Models are needed in research because they provide guidance in setting research questions. This research is based on Wilson’s (1996) model of information seeking behaviour and partly on the sense-making theory developed by Dervin and others (2003). Wilson proposes that an information need is not a primary need, but a secondary need that arises out of needs of a more basic kind. In an effort to discover information to satisfy a need, the enquirer is likely to meet with barriers of different kinds. Wilson notes that the context of the needs may be the person himself/herself, or the role demands of the person’s work or life.

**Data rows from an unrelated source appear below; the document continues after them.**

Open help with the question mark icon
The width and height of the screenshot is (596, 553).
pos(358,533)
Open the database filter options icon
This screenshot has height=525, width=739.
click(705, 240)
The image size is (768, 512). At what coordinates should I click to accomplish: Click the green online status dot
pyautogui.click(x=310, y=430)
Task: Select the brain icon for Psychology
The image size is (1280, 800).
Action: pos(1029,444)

The central idea of the sense-making theory is that as people move through time and space, they develop unique points of view from personal experiences and observations, and at some point they come to a gap, where sense runs out, which then needs to be bridged. It is this gap that also causes the information seeker to behave in a certain way in trying to bridge the gap. This implies that when pastors are confronted with demands in their different roles, they use the information they have accumulated over the years, but when that information becomes inadequate, they look for more information elsewhere.

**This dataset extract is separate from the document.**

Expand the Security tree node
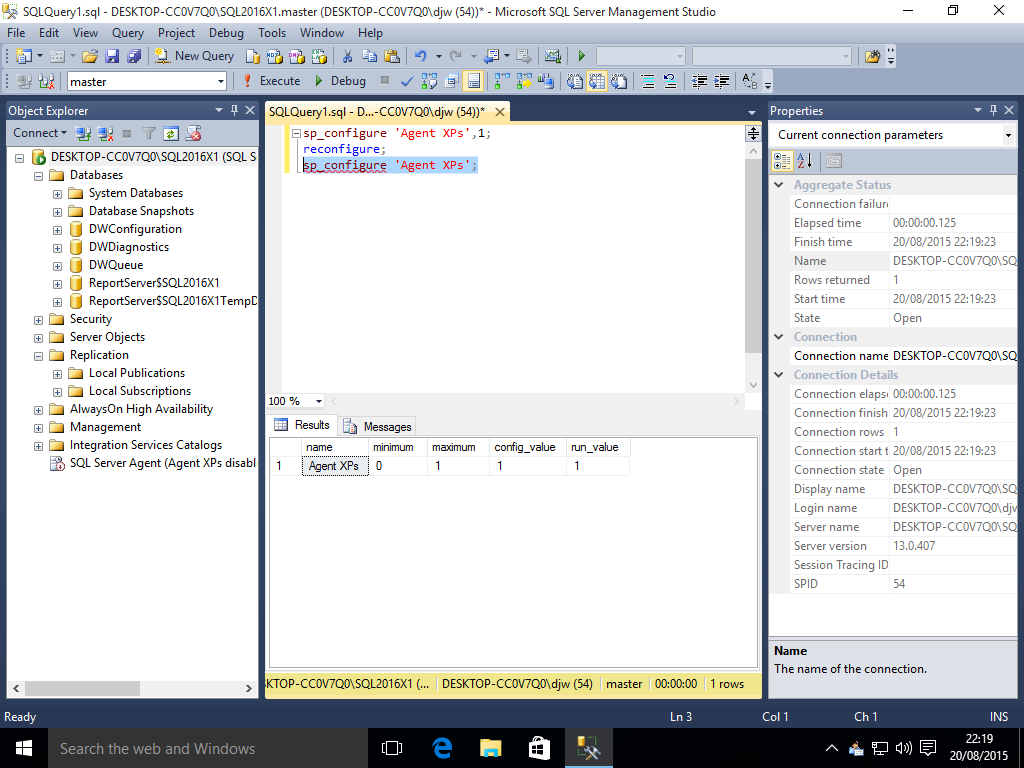Screen dimensions: 1024x768 [39, 319]
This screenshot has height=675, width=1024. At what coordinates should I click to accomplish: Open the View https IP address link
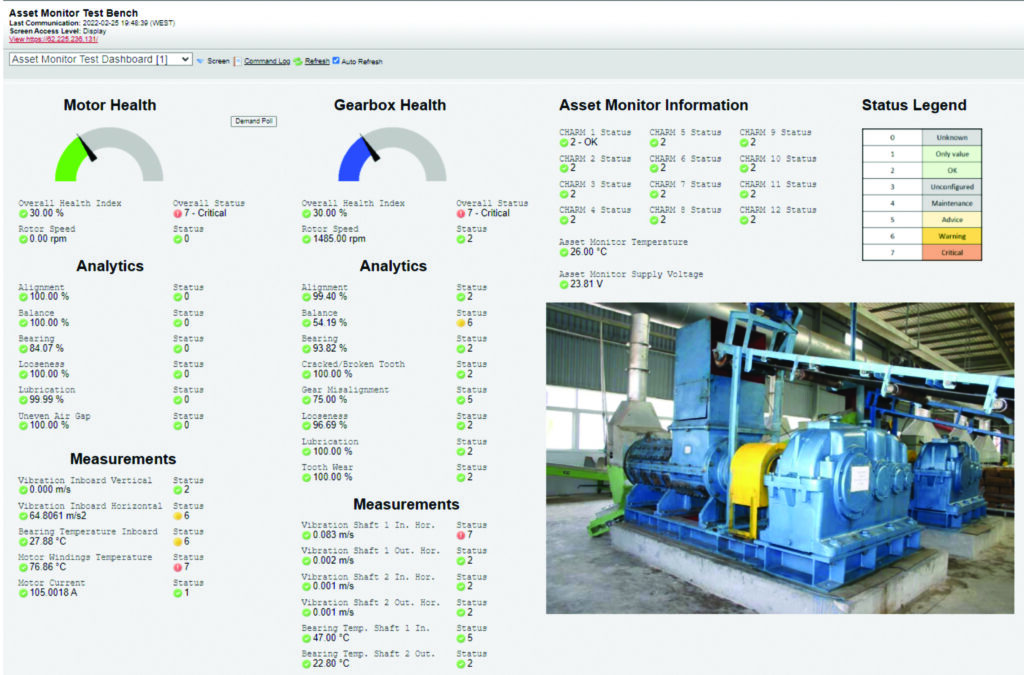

The study’s questionnaire and interview guide were designed taking into consideration the information-seeking activities, causes and consequences of the activities as outlined in Wilson’s model of information seeking.

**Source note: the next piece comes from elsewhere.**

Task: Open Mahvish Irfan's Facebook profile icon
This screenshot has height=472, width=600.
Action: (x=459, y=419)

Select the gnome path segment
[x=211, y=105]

1.9 Definition of terms and concepts

This section endeavours to clarify the terms used in this study.

Church: According to Douglas (1978) the word “church” is derived from a Greek word “kurikon”, which means “the Lord’s” house or body. Douglas further defines this body as “people of God, called by the divine initiative into holy convocation” (p. 226). In this study the word church is used to refer to the body of Christians either in their local groupings or universally.

Congregation: A group of people assembled in a specific place for ecclesiastical purposes.

Contextualisation: According to Nicholls (1979) contextualisation is “the translation of the unchanging content of the Gospel of the kingdom into verbal form meaningful to the peoples in their separate culture and within their particular existential situations” (p. 647). In this study contextualisation is used to refer to indigenisation.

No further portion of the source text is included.